Kid being the operative word,” her father said.

“Just six years younger, Dad,” said Tess, determined not to let anything mar this annual ritual. “If the sexes were reversed, you wouldn’t think about it twice.”

But the word sexes was a mistake, even in a neutral context. Her father winced at the associations it raised.

“Has he had any luck finding a job?” Uncle Spike asked.

“The state’s hiring,” her father put in. “Your Uncle Donald says he could find something for him at the Department of Transportation. He’s got a lot of pull now, since he was posted to the comptroller’s office.”

Tess laughed. “Crow as a state employee? I can’t quite picture that. Don’t worry, he’ll find something. He’s part time at Aunt Kitty’s bookstore through Christmas, playing a few gigs around town. But that’s more for his own pleasure than the money.”

“An out-of-work musician,” her father mused. “Yeah, that’s what I envisioned the day you were born, honey. It’s what every father wants for his little girl, you know. Does he have a criminal record, too? That would just make my day.”

Tess considered and rejected several replies. “Let’s get inside, before the line gets too long.”

A volunteer, resplendent in a green and red double-knit pants suit, took their money and pointed them to four places at a long cafeteria table in the farthest corner of the parish hall. Tess inhaled-deeply, happily, nostalgically. Food was only part of the draw here. Sour Beef Day was a scene, and the Monaghan- Weinstein clans had always been in the thick of it. Politicians paid their respects, in memory of the power Uncle Donald, her mother’s brother, had once wielded behind the scenes. Shadier types shook Spike’s hand, whispering things better not overheard.

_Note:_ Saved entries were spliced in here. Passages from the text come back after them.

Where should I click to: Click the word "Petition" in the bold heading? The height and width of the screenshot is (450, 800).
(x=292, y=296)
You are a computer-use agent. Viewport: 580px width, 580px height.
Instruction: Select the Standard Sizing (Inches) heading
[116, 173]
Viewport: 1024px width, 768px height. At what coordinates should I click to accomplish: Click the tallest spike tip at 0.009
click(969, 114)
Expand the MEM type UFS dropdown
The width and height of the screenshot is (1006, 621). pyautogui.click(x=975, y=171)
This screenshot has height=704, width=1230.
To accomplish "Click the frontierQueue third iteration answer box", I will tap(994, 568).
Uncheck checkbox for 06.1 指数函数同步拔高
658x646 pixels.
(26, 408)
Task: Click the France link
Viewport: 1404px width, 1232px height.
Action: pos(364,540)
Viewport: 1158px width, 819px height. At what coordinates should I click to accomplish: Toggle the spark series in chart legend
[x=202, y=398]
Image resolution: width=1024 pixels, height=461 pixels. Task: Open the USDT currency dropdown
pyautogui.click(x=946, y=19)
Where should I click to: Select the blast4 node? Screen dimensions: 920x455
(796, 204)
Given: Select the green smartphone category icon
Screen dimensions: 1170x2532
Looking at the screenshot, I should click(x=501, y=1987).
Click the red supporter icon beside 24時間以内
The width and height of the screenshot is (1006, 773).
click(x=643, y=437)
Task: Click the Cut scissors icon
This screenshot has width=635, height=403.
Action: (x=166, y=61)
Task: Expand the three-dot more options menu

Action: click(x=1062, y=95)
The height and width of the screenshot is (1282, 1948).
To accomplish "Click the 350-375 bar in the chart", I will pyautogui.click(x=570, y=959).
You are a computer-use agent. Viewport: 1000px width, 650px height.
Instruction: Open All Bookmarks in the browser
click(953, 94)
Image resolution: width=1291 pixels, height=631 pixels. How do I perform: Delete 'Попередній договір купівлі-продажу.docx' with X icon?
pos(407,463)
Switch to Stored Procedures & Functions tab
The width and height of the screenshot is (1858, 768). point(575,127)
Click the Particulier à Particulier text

And everyone, it seemed, had a kind word for her dad. He had worked this territory thirty years ago, when he was just starting out at the liquor board, and he was still much beloved.

Today, as they squeezed their way through the narrow aisles, Tess found herself on the receiving end of the occasional back clap and elbow squeeze. “I seen about you in the Star,” one old man cackled. This didn’t quite track. Did he mean he remembered her bylines from the Star before it folded three years ago, or was he referring to the profile the Beacon-Light had finally deigned to run? In her opinion, it had been a snarky piece, full of stupid private-eye puns. Still, it was ultimately less embarrassing than her ranking on the local city magazine’s list of “hot” singles. Tess suspected her father of rigging that bit of false advertising. She loved her hometown, but it was too damned easy to be a celebrity here.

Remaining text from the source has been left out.